--- Start DOCUMENT SEGMENT ---
From his first encyclical through his 1979 United Nations speech and dozens of other utterances, John Paul has laid out a consistent social philosophy. Though it has often been called "contradictory," its fundamental concept is the intrinsic and unique value of individual human life that derives its status from creation by God and redemption offered through Jesus Christ. "Man is not simply an instrument of production," he declared. "Man has social and familial obligations and he has a destiny beyond the grave."
At home in the Vatican, as the Roman Catholic Church's chief executive, John Paul has practiced what one prelate calls "vertical collegiality." To curb the church in The Netherlands for having followed practices forbidden in Rome, he summoned the Dutch bishops to the Vatican for an extraordinary synod and reproved them. Paul VI feared having the regular synod of bishops discuss the church's unpopular policy on birth control. Last fall John Paul brought the issue before the bishops and came away with an uncompromising doctrine strengthened by international endorsement.
--- End DOCUMENT SEGMENT ---
--- Start DATASET ---
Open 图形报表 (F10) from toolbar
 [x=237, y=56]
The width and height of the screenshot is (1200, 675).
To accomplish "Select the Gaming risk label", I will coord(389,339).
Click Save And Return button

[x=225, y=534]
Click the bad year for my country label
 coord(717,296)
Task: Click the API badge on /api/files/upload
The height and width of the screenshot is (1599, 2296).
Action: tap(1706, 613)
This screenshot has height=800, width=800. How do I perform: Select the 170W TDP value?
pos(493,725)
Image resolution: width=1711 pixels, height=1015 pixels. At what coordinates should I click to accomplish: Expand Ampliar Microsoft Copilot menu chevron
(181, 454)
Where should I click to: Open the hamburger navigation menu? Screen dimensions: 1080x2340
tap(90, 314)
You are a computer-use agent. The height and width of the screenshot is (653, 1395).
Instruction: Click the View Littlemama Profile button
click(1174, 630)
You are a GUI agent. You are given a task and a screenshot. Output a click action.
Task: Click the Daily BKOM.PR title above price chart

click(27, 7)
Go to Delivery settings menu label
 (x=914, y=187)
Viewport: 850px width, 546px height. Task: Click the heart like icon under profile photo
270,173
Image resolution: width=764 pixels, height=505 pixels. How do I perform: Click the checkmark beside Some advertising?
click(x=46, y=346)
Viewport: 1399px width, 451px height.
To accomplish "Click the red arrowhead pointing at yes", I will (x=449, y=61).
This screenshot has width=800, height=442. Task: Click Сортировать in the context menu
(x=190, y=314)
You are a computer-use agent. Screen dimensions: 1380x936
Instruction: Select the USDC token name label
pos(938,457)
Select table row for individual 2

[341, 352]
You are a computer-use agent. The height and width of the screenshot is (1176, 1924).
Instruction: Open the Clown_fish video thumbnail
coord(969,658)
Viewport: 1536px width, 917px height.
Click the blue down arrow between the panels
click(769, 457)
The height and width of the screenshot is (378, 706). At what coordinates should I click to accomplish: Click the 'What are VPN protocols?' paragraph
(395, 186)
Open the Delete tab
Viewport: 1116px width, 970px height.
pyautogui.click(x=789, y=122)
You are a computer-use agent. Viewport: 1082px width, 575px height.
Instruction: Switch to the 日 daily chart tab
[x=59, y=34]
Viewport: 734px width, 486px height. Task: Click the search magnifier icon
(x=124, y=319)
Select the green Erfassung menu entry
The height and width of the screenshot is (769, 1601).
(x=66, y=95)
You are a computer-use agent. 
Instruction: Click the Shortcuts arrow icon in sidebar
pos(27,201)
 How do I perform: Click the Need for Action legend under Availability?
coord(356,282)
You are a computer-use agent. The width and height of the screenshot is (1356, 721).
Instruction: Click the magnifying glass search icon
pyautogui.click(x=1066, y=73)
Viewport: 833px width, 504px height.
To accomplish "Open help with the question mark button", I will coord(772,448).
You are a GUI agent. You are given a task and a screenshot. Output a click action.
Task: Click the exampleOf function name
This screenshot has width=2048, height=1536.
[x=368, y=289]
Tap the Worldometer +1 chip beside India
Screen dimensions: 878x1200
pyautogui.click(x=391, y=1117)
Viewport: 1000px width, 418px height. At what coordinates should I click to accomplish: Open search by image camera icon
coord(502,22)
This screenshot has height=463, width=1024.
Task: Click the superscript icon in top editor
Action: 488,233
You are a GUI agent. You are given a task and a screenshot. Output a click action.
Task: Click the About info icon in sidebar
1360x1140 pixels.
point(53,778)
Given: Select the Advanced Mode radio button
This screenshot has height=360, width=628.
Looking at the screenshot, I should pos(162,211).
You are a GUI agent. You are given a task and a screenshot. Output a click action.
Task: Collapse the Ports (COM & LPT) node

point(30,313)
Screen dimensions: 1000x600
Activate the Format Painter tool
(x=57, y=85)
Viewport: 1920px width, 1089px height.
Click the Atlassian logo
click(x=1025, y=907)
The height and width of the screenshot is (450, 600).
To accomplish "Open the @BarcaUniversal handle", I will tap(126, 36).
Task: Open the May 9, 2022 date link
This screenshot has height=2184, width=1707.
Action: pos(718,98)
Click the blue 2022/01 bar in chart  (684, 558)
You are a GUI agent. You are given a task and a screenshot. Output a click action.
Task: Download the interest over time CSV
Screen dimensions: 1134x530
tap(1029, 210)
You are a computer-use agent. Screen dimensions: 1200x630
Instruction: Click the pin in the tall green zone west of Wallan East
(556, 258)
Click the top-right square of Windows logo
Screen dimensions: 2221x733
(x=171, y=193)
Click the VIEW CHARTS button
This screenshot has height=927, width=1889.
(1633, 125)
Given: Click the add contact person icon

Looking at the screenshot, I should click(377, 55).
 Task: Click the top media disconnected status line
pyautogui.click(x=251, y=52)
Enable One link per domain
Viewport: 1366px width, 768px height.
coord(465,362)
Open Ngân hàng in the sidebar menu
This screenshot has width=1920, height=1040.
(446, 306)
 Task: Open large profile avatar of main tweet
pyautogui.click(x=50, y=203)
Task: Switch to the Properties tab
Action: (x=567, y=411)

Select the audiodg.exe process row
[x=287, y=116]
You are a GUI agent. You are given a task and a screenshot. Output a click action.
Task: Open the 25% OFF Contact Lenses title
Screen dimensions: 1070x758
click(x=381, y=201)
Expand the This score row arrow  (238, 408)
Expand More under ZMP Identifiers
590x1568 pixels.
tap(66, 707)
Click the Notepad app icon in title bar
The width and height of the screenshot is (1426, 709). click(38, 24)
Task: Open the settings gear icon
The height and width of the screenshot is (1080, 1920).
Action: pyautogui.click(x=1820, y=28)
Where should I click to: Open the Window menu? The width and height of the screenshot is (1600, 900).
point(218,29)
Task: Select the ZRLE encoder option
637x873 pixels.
--- End DATASET ---
TASKS TO CARRY OUT:
A) Reproduce the records word for word, from the line containing "Enable One link per domain" through the last line of the records, both ends included.
B) Carry on the passage about John Paul II's social philosophy and governance of the church, starting after its final sentence.

RESULTS IN ORDER:
A)
Enable One link per domain
Viewport: 1366px width, 768px height.
coord(465,362)
Open Ngân hàng in the sidebar menu
This screenshot has width=1920, height=1040.
(446, 306)
 Task: Open large profile avatar of main tweet
pyautogui.click(x=50, y=203)
Task: Switch to the Properties tab
Action: (x=567, y=411)

Select the audiodg.exe process row
[x=287, y=116]
You are a GUI agent. You are given a task and a screenshot. Output a click action.
Task: Open the 25% OFF Contact Lenses title
Screen dimensions: 1070x758
click(x=381, y=201)
Expand the This score row arrow  (238, 408)
Expand More under ZMP Identifiers
590x1568 pixels.
tap(66, 707)
Click the Notepad app icon in title bar
The width and height of the screenshot is (1426, 709). click(38, 24)
Task: Open the settings gear icon
The height and width of the screenshot is (1080, 1920).
Action: pyautogui.click(x=1820, y=28)
Where should I click to: Open the Window menu? The width and height of the screenshot is (1600, 900).
point(218,29)
Task: Select the ZRLE encoder option
637x873 pixels.

B)
John Paul is fully committed to the popularizing reforms of Vatican II, including Masses said in vernacular languages and the need for ecumenical advance. But he is disinclined to move one inch beyond them. He even wants nuns in distinctive garb and priests in collars again. This puts him in direct conflict with large numbers of priests and nuns, mostly in Western Europe and the U.S., who want the church to accept women priests, object to celibacy of the clergy, and demand the broadest possible freedom of opinion among theologians. Millions of everyday Catholics are anguished over the very hard line he has taken on birth control and divorce.
With John Paul lying in pain last week, criticism was muted. But before, it has often been forceful. There was talk of the return to an "imperial papacy," of "reaction" and references to "heresy hunts." But liberals within the church are divided, because they both need and very much admire John Paul as a strong advocate for the poor and oppressed.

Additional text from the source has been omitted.